Supplied passage.
● ● ●

Synaptotagmin I is necessary for compensatory synaptic vesicle endocytosis in vivo

Neurotransmission requires a balance of synaptic vesicle exocytosis and endocytosis1. Synaptotagmin I (Syt I) is widely regarded as the primary calcium sensor for synaptic vesicle exocytosis2,3,4,5,6. Previous biochemical data suggest that Syt I may also function during synaptic vesicle endocytosis7,8,9,10,11,12,13,14,15,16; however, ultrastructural analyses at synapses with impaired Syt I function have provided an indirect and conflicting view of the role of Syt I during synaptic vesicle endocytosis3,8,9,10,14. Until now it has not been possible experimentally to separate the exocytic and endocytic functions of Syt I in vivo. Here, we test directly the role of Syt I during endocytosis in vivo. We use quantitative live imaging of a pH-sensitive green fluorescent protein fused to a synaptic vesicle protein (synapto-pHluorin) to measure the kinetics of endocytosis in sytI-null Drosophila. We then combine live imaging of the synapto-pHluorins with photoinactivation of Syt I, through fluorescein-assisted light inactivation, after normal Syt I-mediated vesicle exocytosis. By inactivating Syt I only during endocytosis, we demonstrate that Syt I is necessary for the endocytosis of synaptic vesicles that have undergone exocytosis using a functional Syt I protein.

● ● ●

Supplied data.
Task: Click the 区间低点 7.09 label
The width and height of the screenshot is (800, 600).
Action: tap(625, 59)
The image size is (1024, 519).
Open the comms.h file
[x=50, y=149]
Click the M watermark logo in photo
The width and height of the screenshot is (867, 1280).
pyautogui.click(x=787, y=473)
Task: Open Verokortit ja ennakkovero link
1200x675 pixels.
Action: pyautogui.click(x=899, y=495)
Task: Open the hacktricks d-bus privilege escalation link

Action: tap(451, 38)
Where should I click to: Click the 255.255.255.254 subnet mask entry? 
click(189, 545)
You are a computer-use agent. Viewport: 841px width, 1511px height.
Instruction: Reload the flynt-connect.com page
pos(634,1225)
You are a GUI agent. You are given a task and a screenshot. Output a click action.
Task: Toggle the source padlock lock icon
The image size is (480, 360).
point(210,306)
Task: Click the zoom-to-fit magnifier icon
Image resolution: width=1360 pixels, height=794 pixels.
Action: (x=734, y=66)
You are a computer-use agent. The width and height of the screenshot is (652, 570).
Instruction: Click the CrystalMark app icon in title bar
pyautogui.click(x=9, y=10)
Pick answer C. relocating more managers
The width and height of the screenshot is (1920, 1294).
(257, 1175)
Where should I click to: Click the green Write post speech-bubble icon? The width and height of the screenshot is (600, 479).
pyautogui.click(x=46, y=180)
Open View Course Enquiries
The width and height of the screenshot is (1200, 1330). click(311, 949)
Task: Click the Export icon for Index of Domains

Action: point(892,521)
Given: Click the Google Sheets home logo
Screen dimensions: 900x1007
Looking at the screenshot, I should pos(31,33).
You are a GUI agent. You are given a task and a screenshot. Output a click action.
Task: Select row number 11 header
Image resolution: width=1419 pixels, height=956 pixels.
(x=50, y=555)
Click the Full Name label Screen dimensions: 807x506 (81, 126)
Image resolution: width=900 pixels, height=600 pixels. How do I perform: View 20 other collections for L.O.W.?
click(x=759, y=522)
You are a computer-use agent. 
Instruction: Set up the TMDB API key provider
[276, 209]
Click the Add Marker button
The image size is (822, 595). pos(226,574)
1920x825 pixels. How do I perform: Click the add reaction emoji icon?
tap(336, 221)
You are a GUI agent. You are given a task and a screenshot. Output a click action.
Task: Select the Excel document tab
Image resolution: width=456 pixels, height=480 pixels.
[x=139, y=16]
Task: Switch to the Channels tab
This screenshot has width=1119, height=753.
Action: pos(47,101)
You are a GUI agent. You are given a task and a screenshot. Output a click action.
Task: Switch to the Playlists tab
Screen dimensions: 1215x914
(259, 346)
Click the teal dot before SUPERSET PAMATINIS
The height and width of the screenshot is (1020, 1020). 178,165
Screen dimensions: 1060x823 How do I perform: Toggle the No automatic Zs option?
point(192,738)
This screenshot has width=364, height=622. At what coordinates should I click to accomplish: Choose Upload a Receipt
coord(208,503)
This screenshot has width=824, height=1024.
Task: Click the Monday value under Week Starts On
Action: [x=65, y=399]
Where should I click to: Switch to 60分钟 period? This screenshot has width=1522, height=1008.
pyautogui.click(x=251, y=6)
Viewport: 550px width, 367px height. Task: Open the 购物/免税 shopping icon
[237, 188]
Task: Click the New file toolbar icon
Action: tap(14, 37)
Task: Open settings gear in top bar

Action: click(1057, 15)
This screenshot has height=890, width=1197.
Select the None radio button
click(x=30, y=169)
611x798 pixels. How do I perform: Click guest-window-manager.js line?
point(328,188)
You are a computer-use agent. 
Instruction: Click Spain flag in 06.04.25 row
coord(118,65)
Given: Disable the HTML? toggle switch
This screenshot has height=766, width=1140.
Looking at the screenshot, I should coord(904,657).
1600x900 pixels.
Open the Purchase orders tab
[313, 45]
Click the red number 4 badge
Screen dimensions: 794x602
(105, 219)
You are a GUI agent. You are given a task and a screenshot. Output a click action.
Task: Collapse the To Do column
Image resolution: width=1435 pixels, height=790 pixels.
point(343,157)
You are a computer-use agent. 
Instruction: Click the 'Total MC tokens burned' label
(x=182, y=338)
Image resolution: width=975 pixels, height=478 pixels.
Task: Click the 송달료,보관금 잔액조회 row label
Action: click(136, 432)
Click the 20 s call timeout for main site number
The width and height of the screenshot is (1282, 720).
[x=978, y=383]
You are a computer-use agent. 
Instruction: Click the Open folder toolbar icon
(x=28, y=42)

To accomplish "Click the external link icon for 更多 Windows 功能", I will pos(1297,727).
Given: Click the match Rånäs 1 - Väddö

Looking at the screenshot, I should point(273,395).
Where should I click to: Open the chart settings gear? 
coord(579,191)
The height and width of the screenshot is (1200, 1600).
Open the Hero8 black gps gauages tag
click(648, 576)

● ● ●

Requirement.
List every sentence in the abstract on Synaptotagmin I and vesicle endocytosis that carries reference numbers.

Written answer.
- "Neurotransmission requires a balance of synaptic vesicle exocytosis and endocytosis1."
- "Synaptotagmin I (Syt I) is widely regarded as the primary calcium sensor for synaptic vesicle exocytosis2,3,4,5,6."
- "Previous biochemical data suggest that Syt I may also function during synaptic vesicle endocytosis7,8,9,10,11,12,13,14,15,16; however, ultrastructural analyses at synapses with impaired Syt I function have provided an indirect and conflicting view of the role of Syt I during synaptic vesicle endocytosis3,8,9,10,14."